Obesity drugs strip muscle along with fat. The fix that made headlines this week is a monthly antibody infusion. A mouse study published the next day says a cheap ketone drink did much the same thing.

The headline fix came in Nature Medicine on June 8. Researchers gave 102 people with overweight or obesity weekly tirzepatide, the drug sold as Mounjaro, for 24 weeks, and gave half of them a monthly infusion of apitegromab, an experimental antibody that blocks myostatin, the body's brake on muscle growth. The antibody group lost about half as much lean mass as the people on tirzepatide alone, and scored slightly better on grip and leg-strength tests. The Guardian ↗ and the BBC ↗ both ran it, the BBC under the headline "Ozempic butt."

How much of the weight people lose on these drugs is muscle rather than fat is itself unsettled. The BBC put it at a third. The Nature Medicine team and several others land at 25 to 40 percent. The new mouse paper cites a figure as high as 45 percent. Lean mass is not all muscle, it also counts organ tissue and blood, but the muscle share is the part that matters for staying strong and mobile, and the spread between a third and nearly half is wide enough that the honest answer is nobody has pinned it down.

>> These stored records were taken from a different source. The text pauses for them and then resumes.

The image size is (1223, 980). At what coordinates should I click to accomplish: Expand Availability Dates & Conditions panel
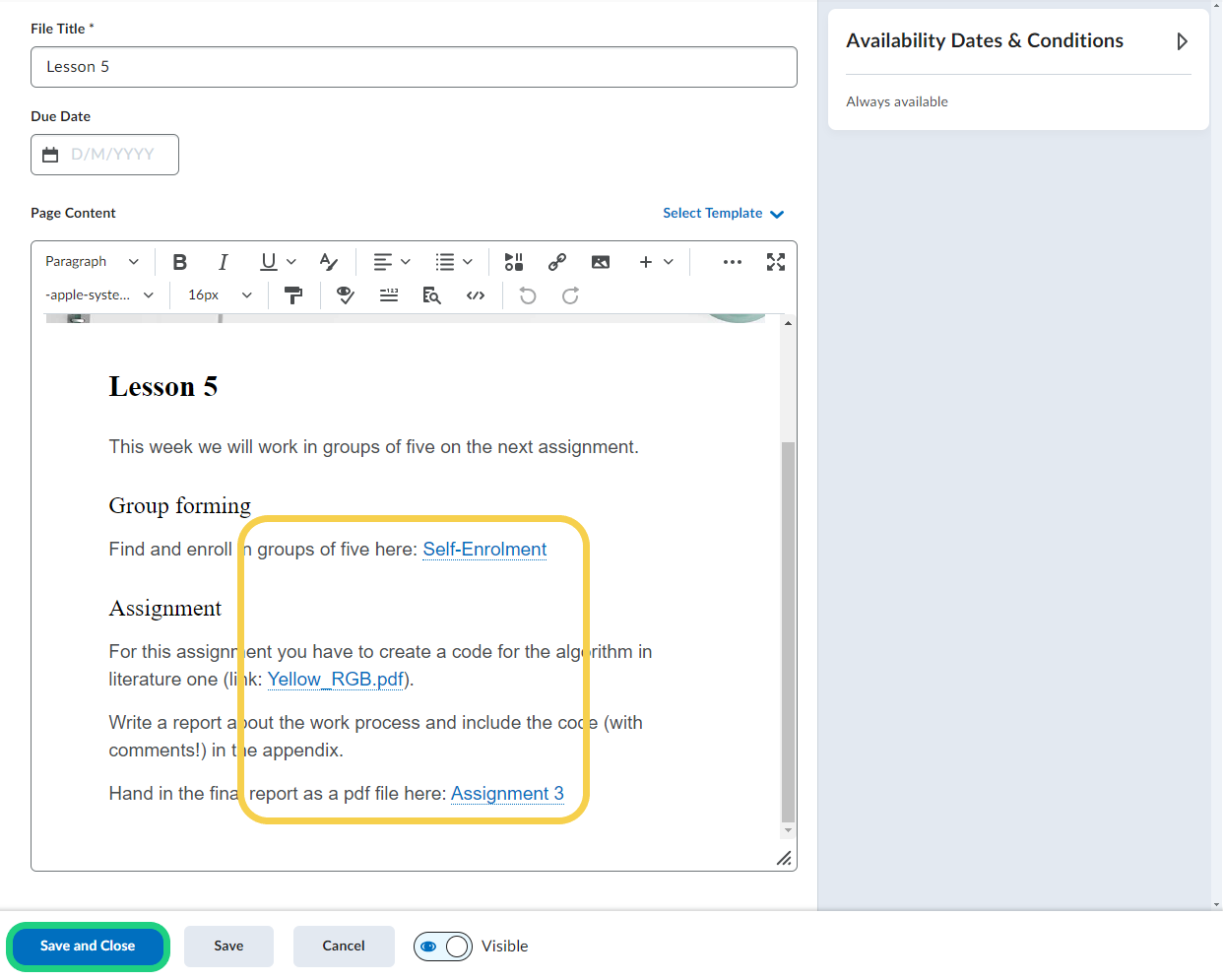pos(1182,41)
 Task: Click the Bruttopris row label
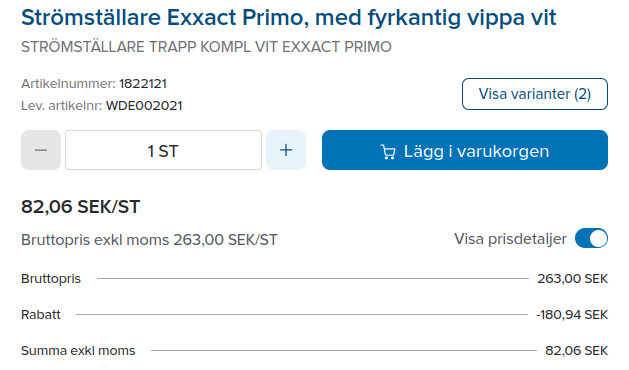click(x=51, y=279)
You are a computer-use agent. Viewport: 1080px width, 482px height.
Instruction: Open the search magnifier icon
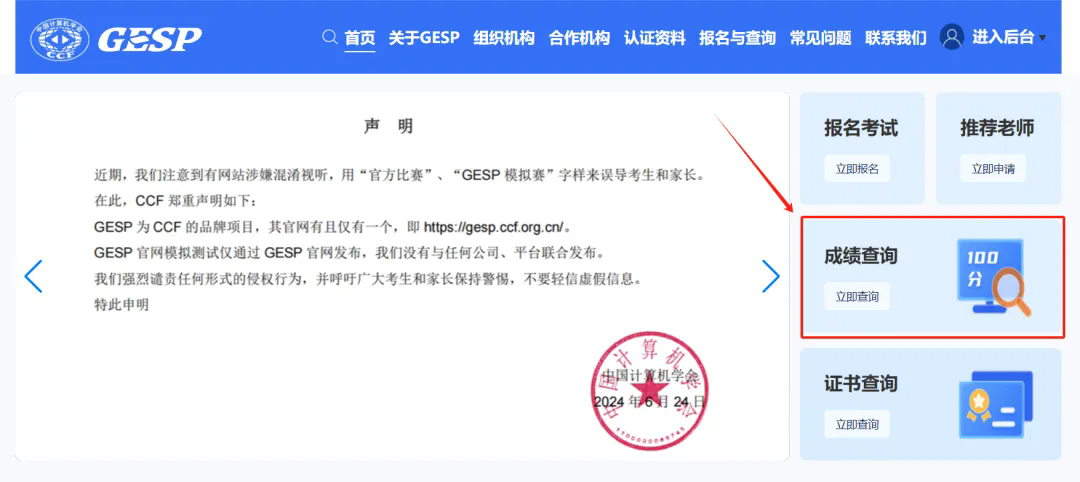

The second fix is a drink. In JCI Insight ↗, a team led by Yasser Abuetabh at the University of Alberta put obese, glucose-intolerant mice on one of three regimens for three weeks: a placebo, semaglutide alone, or semaglutide plus an oral ketone ester, a supplement that floods the blood with beta-hydroxybutyrate, the same fuel the body makes during fasting. Semaglutide on its own did what it does in people. It cut lean mass, weakened the animals' muscles, dialed down the genes that run muscle mitochondria, and switched on the genes that drive muscle wasting. Adding the ketone ester held the line. The mice kept their muscle mass and their strength, and they lost just as much fat as the semaglutide-only group.

That last point is the one that matters. A muscle-preserving add-on is only useful if it does not blunt the weight loss people took the drug for, and the ketone ester did not. Mechanistically the two fixes work from opposite ends. Apitegromab blocks a signal to build muscle back. The ketone ester appears to keep the existing muscle running, by protecting the mitochondria and the metabolic machinery that semaglutide knocks down.

The muscle-loss problem now has a small pile of competing answers, and peptidemodel has been tracking them. A glucagon-leaning co-agonist preserved lean mass in one earlier readout. Then came an aging-enzyme block that restored muscle ↗ trimmed by semaglutide. Now a ketone ester. One is a redesigned drug, one is an injectable biologic, one is a supplement already sold to endurance athletes. They are not interchangeable, but they are aimed at the same target, and the cheapest of them just posted positive preclinical data.

The caveats on the ketone study are the usual ones, and they are real. This is three weeks in mice, with the strongest evidence coming from gene-expression readouts rather than long-term outcomes, and ketone esters are expensive per dose and famously unpleasant to drink. None of that has been tested against semaglutide ↗ in a person. But the case for treating GLP-1 ↗ muscle loss as a solvable engineering problem, rather than an unavoidable tax on weight loss, keeps getting stronger, and it no longer all runs through myostatin ↗.